The Secret Service's job is to protect Trump and his family from physical threats, not to safeguard whatever sensitive information might be on the premises. That information would only be as safe as Mar-a-Lago's private security could make it, and in any case, the information would be in Trump's apparent custody so he could do what he liked with it.

It's possible, then, that Trump has sold classified and/or sensitive information.

This is a staggeringly alarming possibility. It's one that we could not have imagined of any previous president. It's one that I frankly would rather not imagine even of Trump.

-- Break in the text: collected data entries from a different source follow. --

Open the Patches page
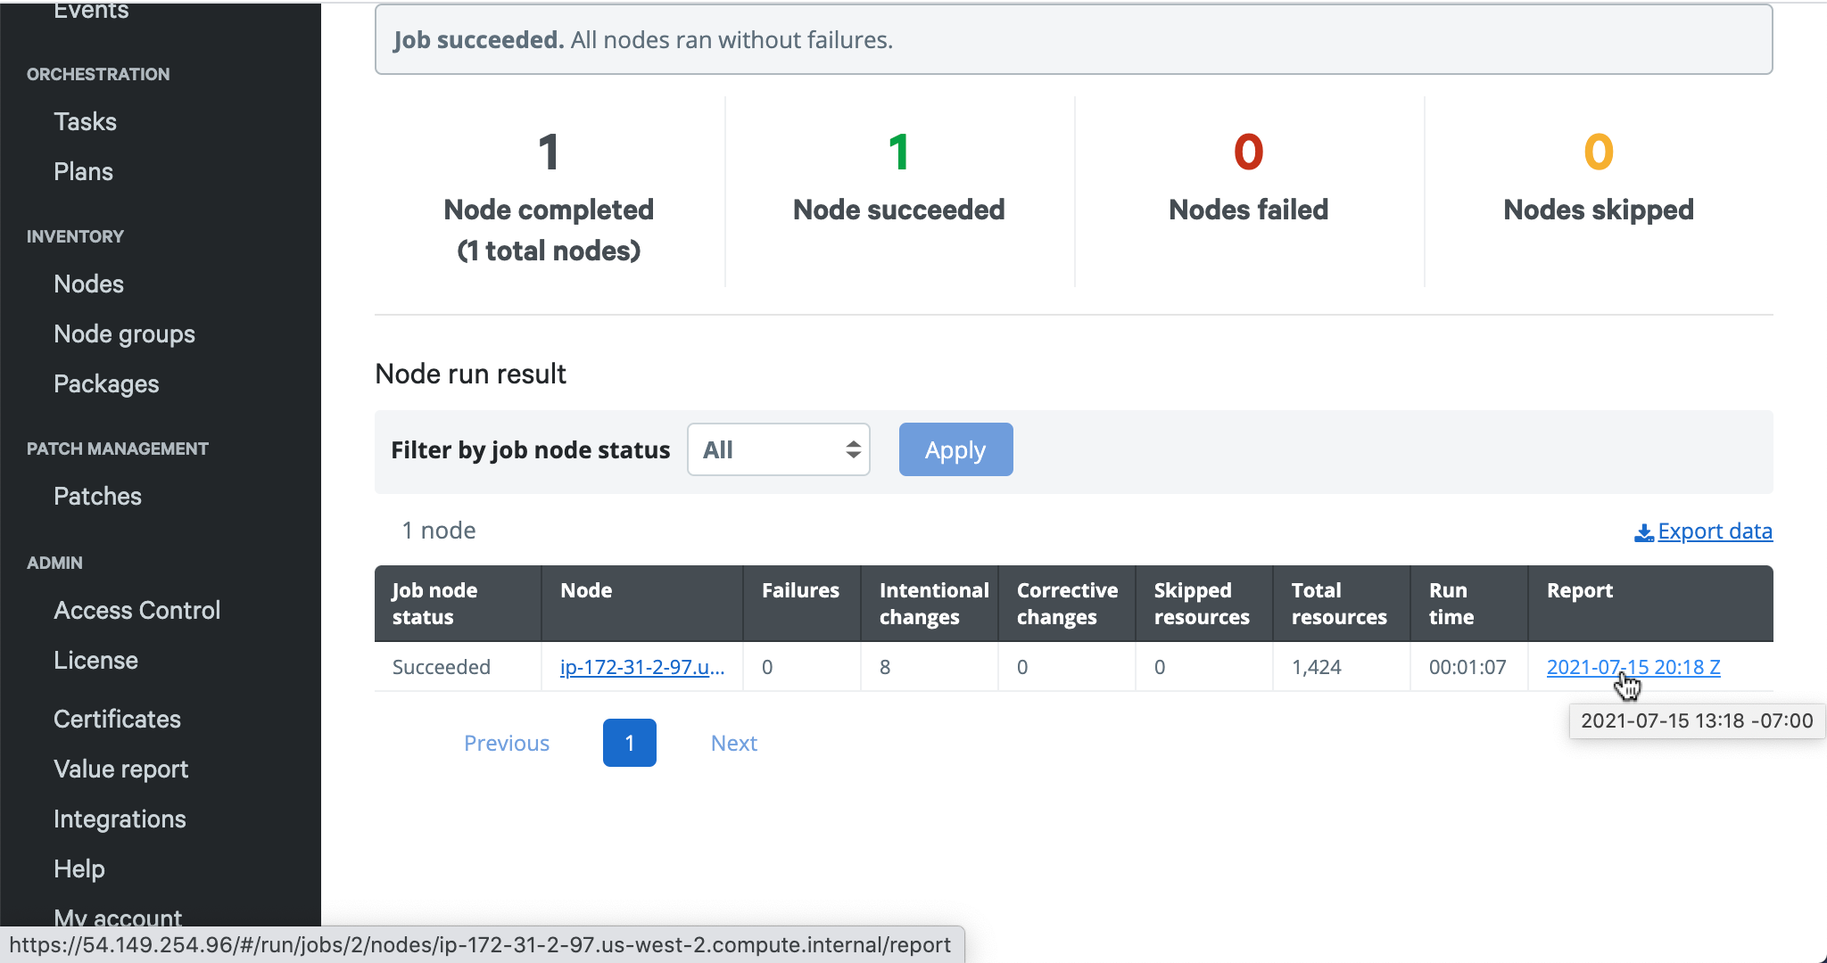 pos(97,496)
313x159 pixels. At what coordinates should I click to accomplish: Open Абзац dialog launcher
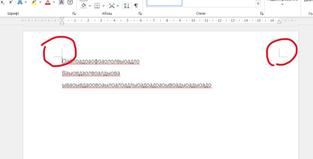(140, 14)
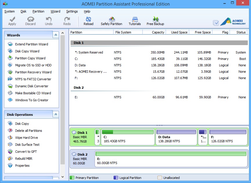Click the Reload toolbar icon

(x=88, y=19)
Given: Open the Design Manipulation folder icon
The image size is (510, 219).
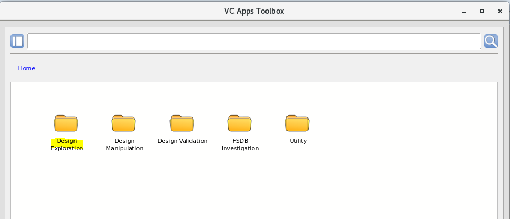Looking at the screenshot, I should pyautogui.click(x=124, y=123).
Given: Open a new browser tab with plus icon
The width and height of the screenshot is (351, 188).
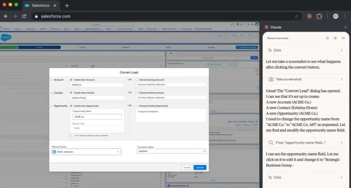Looking at the screenshot, I should coord(67,5).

Yet an objective appraisal of Trump's behavior while in office (indeed, for his entire adult life) makes it impossible to discount that possibility. He has never hesitated to put his own interests above everyone else's. For example, it was unbelievably dangerous for him as president to have private talks with Vladimir Putin with no other American present, as he did at least once. (Putin's translator did double duty.) Subsequent to another Putin chat he confiscated the American translator's notes and forbade the translator to discuss the conversation. Those actions were not in the public interest; they endangered all of us by giving Putin incredible leverage over Trump. Trump has never explained why he acted with such breathtaking recklessness and indifference to the national interest.

Trump also, of course, engaged in more public and obvious displays of self-interest during his time in office, funneling millions of taxpayer dollars to his own businesses by, for instance, requiring the Secret Service to pay for accommodations at his properties. However, the Putin episodes demonstrated that Trump was perfectly willing to endanger the nation's security, too, if he thought it best suited him.

So we are faced with the real possibility that a former president of the United States knowingly and willfully sold, or wanted to sell, national-security secrets.

For all our sakes I hope he didn't. However, his behavior in office (and before) proved that he is selfish and immoral enough that the idea can't be disregarded.